To date, Bev has been labeled with a number of PET isotopes such as 89Zr [16,17], 124I [18], 86Y [19], and 64Cu [20]. In addition, it has also been investigated with various other imaging techniques such as single photon emission computed tomography [21,22], ultrasound [23], and optical imaging [24,25]. To the best of our knowledge, no dual-labeled Bev has been reported yet for non-invasive imaging of VEGF with multiple modalities. In this study, we labeled Bev with both 64Cu and a near-infrared fluorescent (NIRF) dye, IRDye 800CW (Ex: 778 nm; Em: 806 nm), and investigated the in vivo characteristics of the dual-labeled agent in a xenograft tumor model. Clinically, such a dual-modality PET/NIRF agent may be useful for lesion detection, patient selection, therapeutic response monitoring (all with PET), image-guided surgery (with NIRF), among others.

Materials and methods

Reagents

AlexaFluor488- and Cy3-labeled secondary antibodies were purchased from Jackson Immunoresearch Laboratories, Inc. (West Grove, CA). 2-S-(4-isothiocyanatobenzyl)-1,4,7-triazacyclononane-1,4,7-triacetic acid (p-SCN-Bn-NOTA) and Chelex 100 resin (50-100 mesh) were purchased from Macrocyclics, Inc. (Dallas, TX) and Sigma-Aldrich (St. Louis, MO), respectively. IRDye 800CW-NHS ester was acquired from LICOR Biosciences Co. (Lincoln, NE). Water and all buffers were of Millipore grade and pre-treated with Chelex 100 resin to ensure that the aqueous solution was heavy metal-free. PD-10 columns were purchased from GE Healthcare (Piscataway, NJ). All other reaction buffers and chemicals were from Thermo Fisher Scientific (Fair Lawn, NJ).
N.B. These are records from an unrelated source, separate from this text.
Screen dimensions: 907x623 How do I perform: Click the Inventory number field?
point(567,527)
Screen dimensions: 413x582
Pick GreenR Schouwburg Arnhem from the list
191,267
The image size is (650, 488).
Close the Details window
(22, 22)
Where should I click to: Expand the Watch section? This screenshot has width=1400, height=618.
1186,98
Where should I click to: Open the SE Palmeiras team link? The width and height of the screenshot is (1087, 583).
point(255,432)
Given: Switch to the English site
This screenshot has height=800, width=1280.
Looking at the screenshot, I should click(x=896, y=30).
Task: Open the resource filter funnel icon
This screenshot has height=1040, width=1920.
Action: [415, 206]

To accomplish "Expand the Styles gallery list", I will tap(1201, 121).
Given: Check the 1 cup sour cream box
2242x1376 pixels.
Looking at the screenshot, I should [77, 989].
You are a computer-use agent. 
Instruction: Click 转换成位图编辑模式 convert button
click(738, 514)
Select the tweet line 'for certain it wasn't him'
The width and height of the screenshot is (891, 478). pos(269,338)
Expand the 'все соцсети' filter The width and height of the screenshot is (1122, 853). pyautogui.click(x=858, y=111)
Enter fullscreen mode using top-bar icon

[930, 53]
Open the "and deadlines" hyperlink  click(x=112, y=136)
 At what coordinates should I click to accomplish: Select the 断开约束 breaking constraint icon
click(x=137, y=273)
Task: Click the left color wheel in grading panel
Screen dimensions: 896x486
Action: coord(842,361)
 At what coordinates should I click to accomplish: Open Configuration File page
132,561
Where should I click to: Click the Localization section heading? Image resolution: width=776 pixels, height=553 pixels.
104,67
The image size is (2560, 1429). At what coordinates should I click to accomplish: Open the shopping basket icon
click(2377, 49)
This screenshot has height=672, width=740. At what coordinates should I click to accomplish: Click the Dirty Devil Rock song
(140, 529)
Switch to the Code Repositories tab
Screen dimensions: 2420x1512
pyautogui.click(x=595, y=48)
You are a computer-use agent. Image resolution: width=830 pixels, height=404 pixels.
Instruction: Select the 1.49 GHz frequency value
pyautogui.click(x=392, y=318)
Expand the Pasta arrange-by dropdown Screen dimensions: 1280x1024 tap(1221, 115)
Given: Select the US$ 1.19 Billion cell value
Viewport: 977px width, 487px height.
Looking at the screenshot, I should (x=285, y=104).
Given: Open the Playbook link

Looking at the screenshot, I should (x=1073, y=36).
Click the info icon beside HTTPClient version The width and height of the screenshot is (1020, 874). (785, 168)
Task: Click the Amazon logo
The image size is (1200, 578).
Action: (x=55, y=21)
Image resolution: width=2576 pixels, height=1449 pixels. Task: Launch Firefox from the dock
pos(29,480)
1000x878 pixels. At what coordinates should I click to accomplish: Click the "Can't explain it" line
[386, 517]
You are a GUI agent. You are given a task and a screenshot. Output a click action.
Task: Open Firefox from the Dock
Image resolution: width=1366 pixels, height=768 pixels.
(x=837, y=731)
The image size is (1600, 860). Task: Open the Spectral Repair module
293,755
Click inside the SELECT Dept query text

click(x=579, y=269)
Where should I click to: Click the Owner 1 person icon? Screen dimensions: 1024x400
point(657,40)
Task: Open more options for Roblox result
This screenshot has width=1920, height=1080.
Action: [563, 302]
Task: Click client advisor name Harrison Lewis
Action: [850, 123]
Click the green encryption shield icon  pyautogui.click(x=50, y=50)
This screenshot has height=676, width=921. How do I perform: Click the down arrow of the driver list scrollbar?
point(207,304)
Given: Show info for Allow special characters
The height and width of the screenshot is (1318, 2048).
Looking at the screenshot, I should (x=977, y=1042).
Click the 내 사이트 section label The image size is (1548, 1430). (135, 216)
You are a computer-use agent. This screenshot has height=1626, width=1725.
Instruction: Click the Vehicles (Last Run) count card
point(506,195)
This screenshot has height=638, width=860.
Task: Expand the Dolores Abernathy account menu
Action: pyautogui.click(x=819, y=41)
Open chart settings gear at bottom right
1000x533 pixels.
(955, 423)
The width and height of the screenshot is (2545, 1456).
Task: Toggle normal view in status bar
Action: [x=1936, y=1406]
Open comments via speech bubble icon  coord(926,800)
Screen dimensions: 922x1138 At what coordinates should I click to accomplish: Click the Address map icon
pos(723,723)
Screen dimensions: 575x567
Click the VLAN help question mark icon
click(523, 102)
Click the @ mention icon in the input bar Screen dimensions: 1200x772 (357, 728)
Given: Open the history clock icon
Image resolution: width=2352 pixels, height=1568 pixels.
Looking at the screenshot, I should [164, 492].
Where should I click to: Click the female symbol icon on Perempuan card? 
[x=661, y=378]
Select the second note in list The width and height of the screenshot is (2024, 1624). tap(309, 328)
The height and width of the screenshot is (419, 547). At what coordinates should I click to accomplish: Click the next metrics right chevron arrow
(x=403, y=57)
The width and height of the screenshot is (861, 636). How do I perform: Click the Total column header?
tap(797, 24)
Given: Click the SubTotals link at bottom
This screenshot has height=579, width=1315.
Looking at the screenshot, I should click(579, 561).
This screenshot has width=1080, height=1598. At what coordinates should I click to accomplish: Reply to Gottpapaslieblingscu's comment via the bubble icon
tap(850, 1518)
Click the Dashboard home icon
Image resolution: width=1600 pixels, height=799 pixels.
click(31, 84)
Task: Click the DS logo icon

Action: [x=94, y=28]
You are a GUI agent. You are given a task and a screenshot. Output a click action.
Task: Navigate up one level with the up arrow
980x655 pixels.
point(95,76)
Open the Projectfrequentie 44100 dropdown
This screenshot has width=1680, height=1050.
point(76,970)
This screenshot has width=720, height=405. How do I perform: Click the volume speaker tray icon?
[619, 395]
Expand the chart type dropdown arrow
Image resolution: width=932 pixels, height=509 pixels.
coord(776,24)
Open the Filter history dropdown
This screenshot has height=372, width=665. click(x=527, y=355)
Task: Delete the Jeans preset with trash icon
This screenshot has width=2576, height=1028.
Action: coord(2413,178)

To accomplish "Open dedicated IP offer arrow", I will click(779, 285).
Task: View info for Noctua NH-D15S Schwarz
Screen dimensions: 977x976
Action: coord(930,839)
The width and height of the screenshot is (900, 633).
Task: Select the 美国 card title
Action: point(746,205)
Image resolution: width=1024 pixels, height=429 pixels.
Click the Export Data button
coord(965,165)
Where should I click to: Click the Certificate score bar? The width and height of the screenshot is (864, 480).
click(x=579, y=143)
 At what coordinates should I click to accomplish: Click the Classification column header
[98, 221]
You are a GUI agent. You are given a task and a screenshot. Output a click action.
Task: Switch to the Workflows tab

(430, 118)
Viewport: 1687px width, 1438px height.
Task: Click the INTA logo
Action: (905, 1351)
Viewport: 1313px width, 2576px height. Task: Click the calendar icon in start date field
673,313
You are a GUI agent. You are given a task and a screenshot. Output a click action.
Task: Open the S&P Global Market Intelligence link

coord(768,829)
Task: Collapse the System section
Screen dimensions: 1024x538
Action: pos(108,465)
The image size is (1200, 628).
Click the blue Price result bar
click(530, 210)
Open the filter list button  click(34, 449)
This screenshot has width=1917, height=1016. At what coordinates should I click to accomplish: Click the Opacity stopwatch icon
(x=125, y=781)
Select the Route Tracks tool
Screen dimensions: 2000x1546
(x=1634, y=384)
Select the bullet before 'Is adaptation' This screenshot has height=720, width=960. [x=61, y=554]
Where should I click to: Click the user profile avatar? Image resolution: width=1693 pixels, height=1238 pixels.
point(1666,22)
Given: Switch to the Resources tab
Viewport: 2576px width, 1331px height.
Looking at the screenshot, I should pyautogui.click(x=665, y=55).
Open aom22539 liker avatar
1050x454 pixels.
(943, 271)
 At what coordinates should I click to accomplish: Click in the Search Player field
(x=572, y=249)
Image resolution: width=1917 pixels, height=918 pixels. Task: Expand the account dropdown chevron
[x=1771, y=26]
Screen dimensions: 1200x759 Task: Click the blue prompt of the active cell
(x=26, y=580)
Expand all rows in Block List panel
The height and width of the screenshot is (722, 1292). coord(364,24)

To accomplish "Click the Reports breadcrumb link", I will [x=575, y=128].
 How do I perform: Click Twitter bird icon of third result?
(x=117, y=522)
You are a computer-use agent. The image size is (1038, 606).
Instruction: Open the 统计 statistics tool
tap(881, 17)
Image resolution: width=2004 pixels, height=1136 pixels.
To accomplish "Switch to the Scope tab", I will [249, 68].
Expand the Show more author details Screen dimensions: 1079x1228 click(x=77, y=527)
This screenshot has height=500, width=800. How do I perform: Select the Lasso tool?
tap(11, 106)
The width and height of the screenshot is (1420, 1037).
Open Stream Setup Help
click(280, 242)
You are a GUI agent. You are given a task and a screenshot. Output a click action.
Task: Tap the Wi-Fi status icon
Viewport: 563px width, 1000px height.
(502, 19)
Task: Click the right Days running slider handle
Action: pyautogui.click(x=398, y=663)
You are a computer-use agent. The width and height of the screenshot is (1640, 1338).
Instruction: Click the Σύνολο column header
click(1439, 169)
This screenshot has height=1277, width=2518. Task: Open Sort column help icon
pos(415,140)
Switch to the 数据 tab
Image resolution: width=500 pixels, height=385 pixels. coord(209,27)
Cell line and animal model

U87MG human glioblastoma cells were purchased from the American Type Culture Collection (ATCC, Manassas, VA) and cultured in DMEM medium (Invitrogen, Carlsbad, CA) with 10% fetal bovine serum at 37 ºC with 5% CO2. Cells were used for in vitro and in vivo experiments when they reached ~75% confluence. All animal studies were conducted under a protocol approved by the University of Wisconsin Institutional Animal Care and Use Committee. Four- to five-week-old female athymic nude mice were purchased from Harlan (Indianapolis, IN) and U87MG tumors were established by subcutaneously injecting 5 × 106 cells, suspended in 100 μL of 1:1 mixture of DMEM medium and Matrigel (BD Biosciences, Franklin lakes, NJ), into the front flank of mice. Tumor sizes were monitored every other day and mice were used for in vivo experiments when the diameter of tumors reached 5-8 mm.

Labeling of Bev

NOTA conjugation was carried out at pH 9.0, with the reaction ratio of p-SCN-Bn-NOTA:Bev being 25:1. Subsequently, NOTA-Bev was purified using PD-10 columns with phosphate-buffered saline (PBS) as the mobile phase. A molar ratio of 2:1 was used for the reaction between 800CW-NHS and NOTA-Bev at pH 8.5. After continuously stirring the reaction mixture at room temperature (RT) for 2 h, NOTA-Bev-800CW was purified with PD-10 columns. 64Cu-labeling of NOTA-Bev-800CW (25 μg per 37 MBq of 64Cu) and tracer purification with PD-10 columns was carried out similar as described previously [26]. The radioactive fractions containing 64Cu-NOTA-Bev-800CW were collected and passed through a 0.2 μm syringe filter for in vivo experiments.

Flow cytometry

The immunoreactivity of Bev and NOTA-Bev-800CW to U87MG cells were compared by fluorescence-activated cell sorting (FACS) analysis. Briefly, cells were harvested and suspended in cold PBS (pH 7.4) with 2% bovine serum albumin at a concentration of 5 × 106 cells/mL. The cells were incubated with various concentrations of Bev or NOTA-Bev-800CW (1 or 5 μg/mL) for 30 min at RT, washed three times with cold PBS, and centrifuged at 1,000 rpm for 5 min. After incubation with AlexaFluor488-labeled goat anti-human IgG (4 μg/mL) for 30 min at RT, the cells were washed and analyzed by FACS using a BD FACSCalibur 4-color analysis cytometer (Becton-Dickinson, San Jose, CA), which is equipped with 488 nm and 633 nm lasers and FlowJo analysis software (Tree Star, Inc., Ashland, OR).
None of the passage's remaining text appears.